─── EXCERPTED RECORDS

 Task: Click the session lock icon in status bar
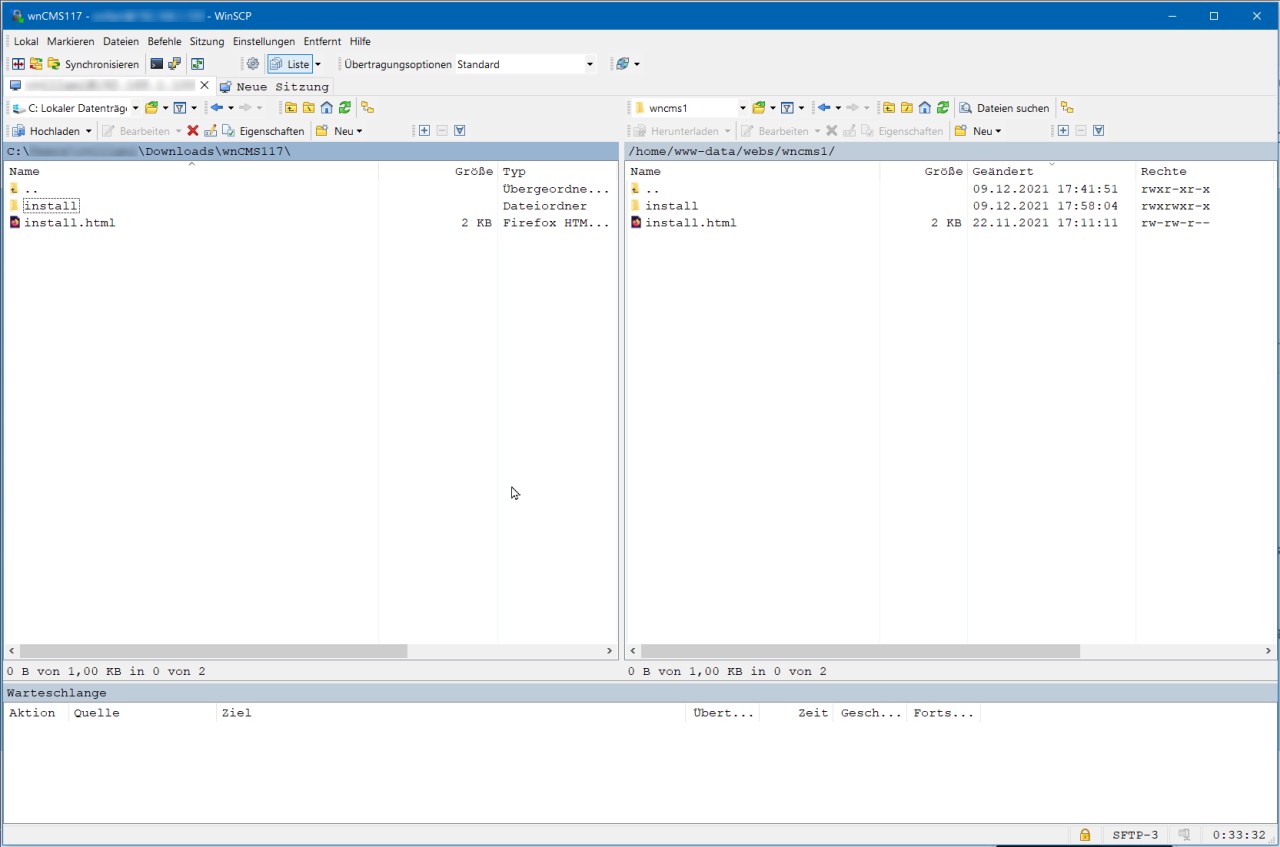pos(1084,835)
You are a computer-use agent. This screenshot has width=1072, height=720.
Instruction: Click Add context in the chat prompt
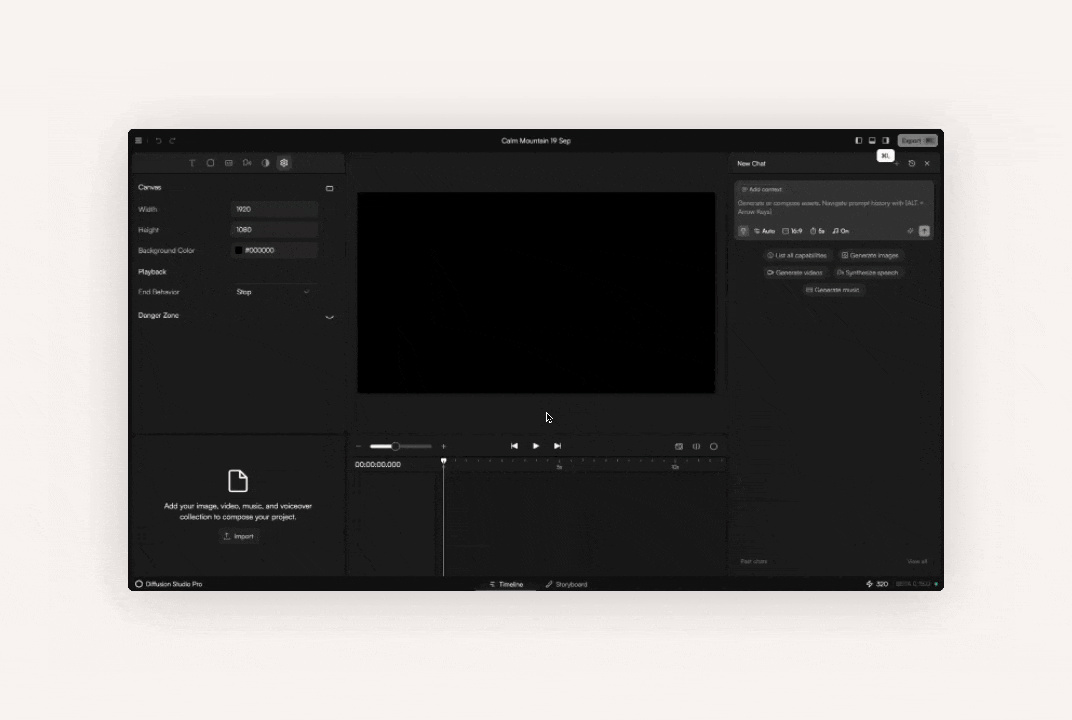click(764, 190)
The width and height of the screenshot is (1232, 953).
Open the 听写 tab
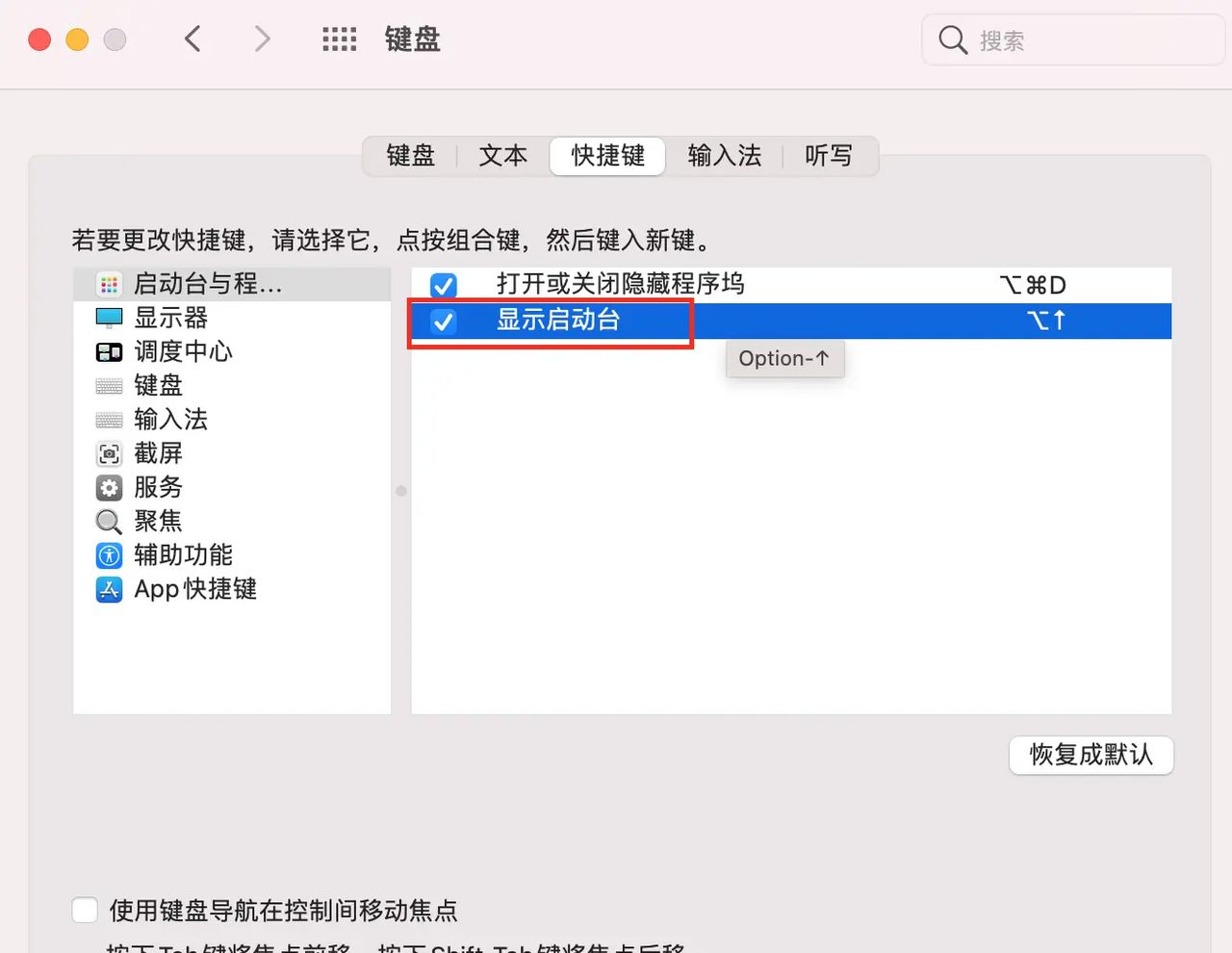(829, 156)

──────

→ **EXERCISE REQUIREMENTS**
Leave out every picture, and write out exactly the lines from the one with "The width and" through the end of the records above, both ends included.

→ **RESPONSE**
The width and height of the screenshot is (1232, 953).
Open the 听写 tab
(829, 156)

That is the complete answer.